Répondez brièvement aux questions suivantes sur le texte consacré au contrat pétrolier chinois :
1. Depuis quand des contrats Futures sur l’or libellés en yuan sont-ils proposés sur le Shanghai Gold Exchange ?
2. Quelle banque russe a commencé à réaliser des opérations de trading d’or en Chine ?
3. Jusqu’à quelle date le système de convertibilité or a-t-il tenu ?
━━ PASSAGE DU TEXTE
Dans sa volonté d’internationalisation de sa monnaie et pour attirer les acteurs industriels et financiers, la Chine pourrait annoncer la convertibilité en or de ce nouveau contrat pétrolier sur les Bourses de Shanghai et de Hong Kong. Ce contrat, ouvert aux investisseurs étrangers et aux compagnies pétrolières, pourrait donc devenir attractif pour l’ensemble de la communauté financière. Sur le Shanghai Gold Exchange, il est déjà possible de trouver des contrats Futures sur l’or libellés en yuan depuis avril 2016 et à Hong Kong depuis juillet dernier. Mais ces contrats ne rencontrent pas de grand succès pour l’instant. Par contre, la mise en place d’un contrat pétrolier en yuan assis sur l’or reviendrait à donner la possibilité aux opérateurs une option pour être payés in fine en or. Cela pourrait encourager les futurs utilisateurs des contrats pétroliers qui souhaitent éviter d’utiliser le dollar et qui ne souhaitent pas encore utiliser le yuan à recourir à ce type de contrat. L’affirmation de la Chine sur les marchés pétroliers aurait ainsi également pour conséquence une réduction du rôle (et du poids) du dollar sur les marchés internationaux.

Un opérateur étranger pourrait ainsi vendre du pétrole en Chine en yuan et acheter de l’or avec la monnaie chinoise à travers un contrat sur la Bourse de Hong Kong. Signal faible de ce schéma, la Banque centrale russe a ouvert sa première filiale en Chine en mars 2017 et une banque russe de première importance, la Sverbank, a commencé à réaliser des opérations de trading d’or en Chine[3]. Cette issue permettrait notamment à certains pays pétroliers de transformer une partie de leurs avoirs en or et non plus en dollars, qui restent soumis aux variations de la politique monétaire américaine. Dans ce contexte, c’est une transformation des actifs vers l’or qui serait encouragée et qui rappelle étrangement le système de convertibilité or qui a tenu jusqu’au 15 août 1971.
━━━━
━━ ENREGISTREMENTS CONSERVÉS
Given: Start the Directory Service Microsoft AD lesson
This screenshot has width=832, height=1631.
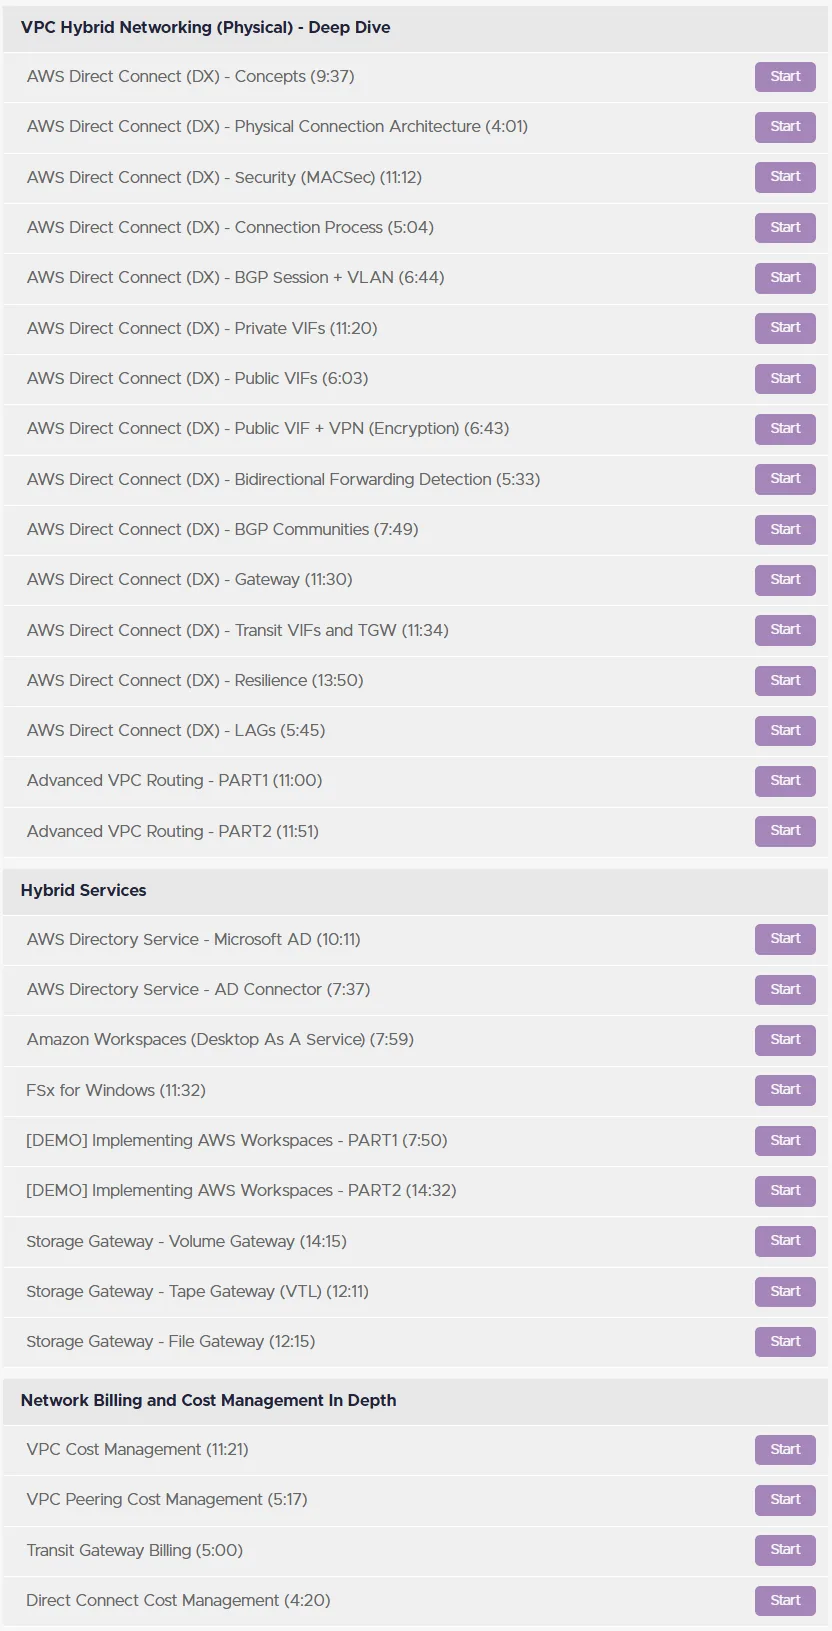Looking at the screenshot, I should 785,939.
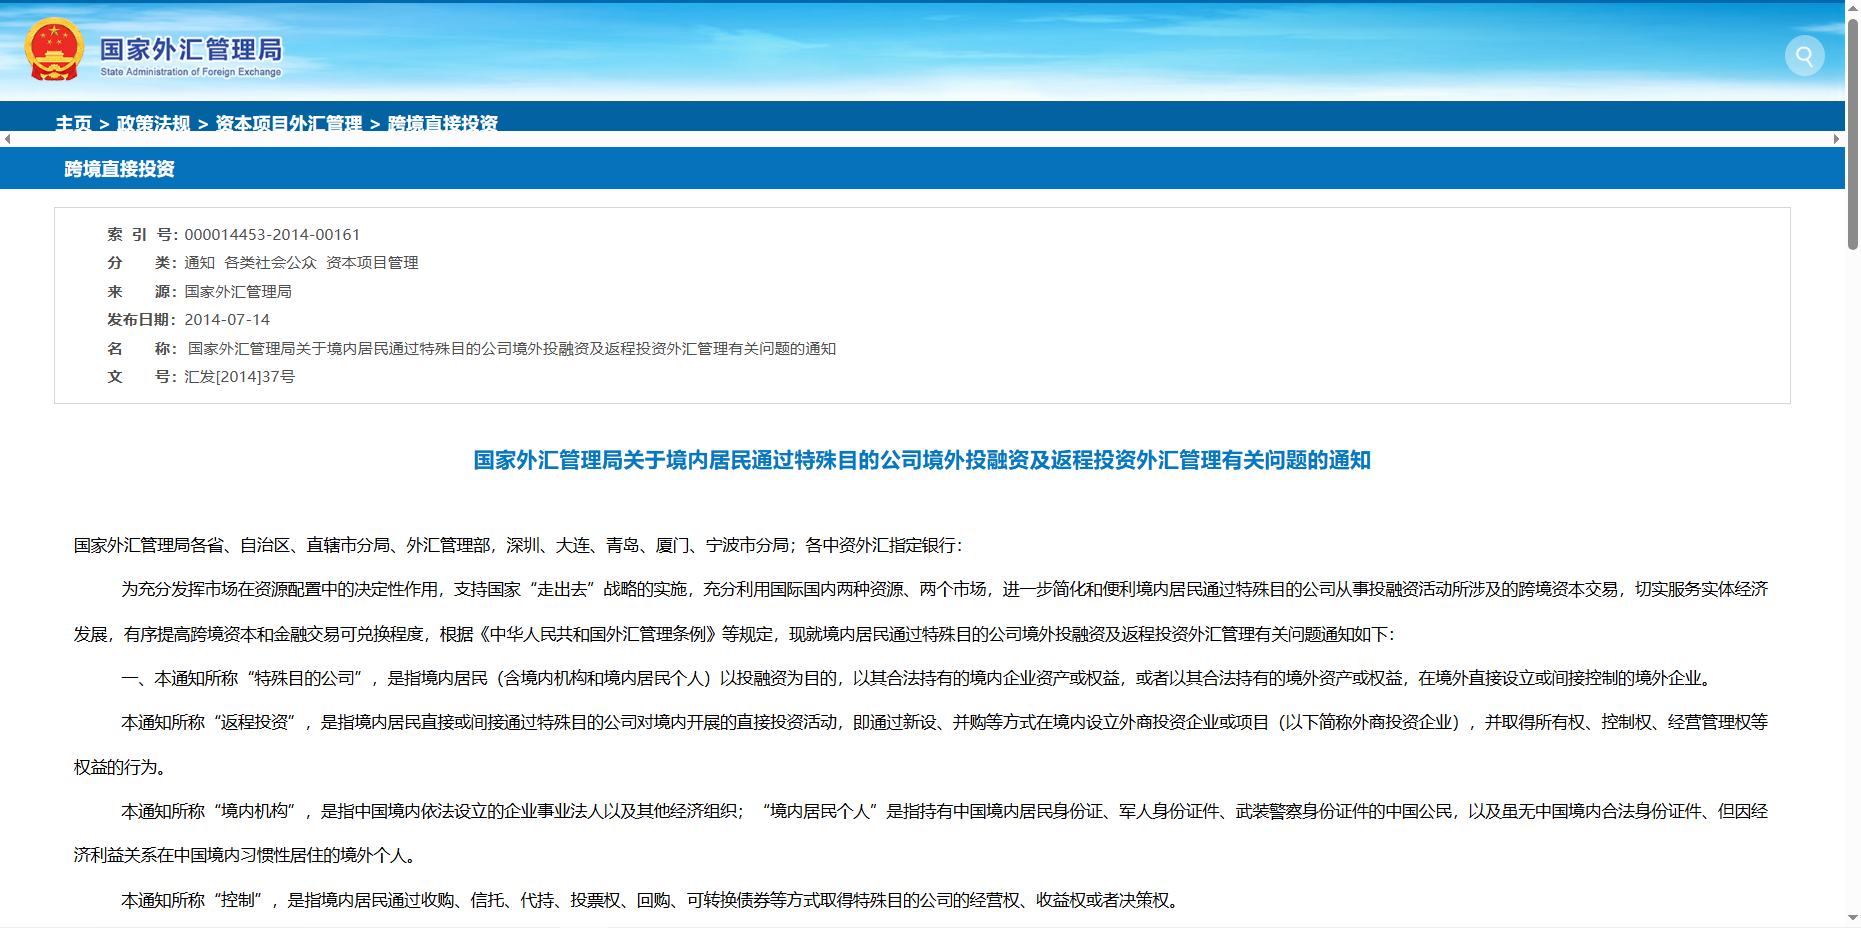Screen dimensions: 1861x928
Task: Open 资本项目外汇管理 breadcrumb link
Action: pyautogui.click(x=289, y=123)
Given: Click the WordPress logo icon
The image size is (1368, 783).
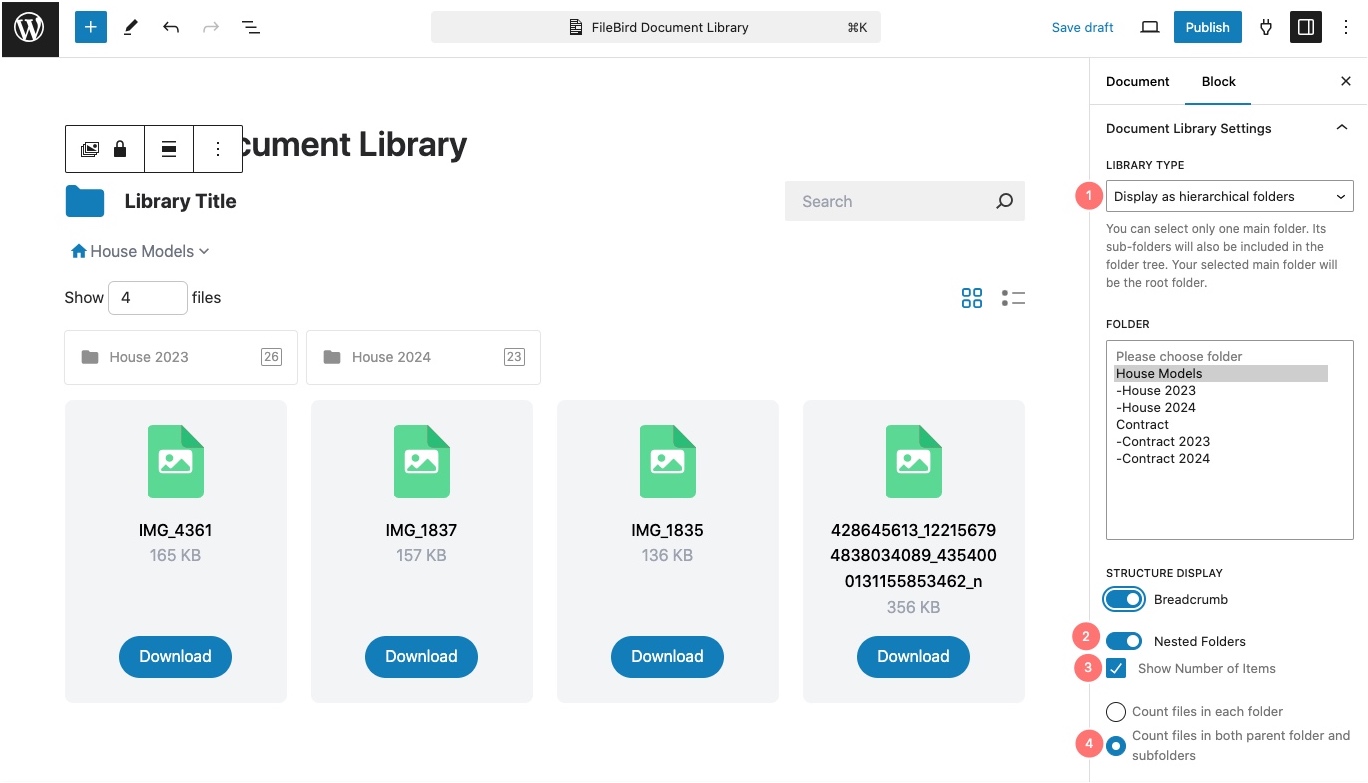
━━━━
▶ [RÉPONSE PROPOSÉE]
1. Depuis avril 2016.
2. La Sverbank.
3. Jusqu’au 15 août 1971.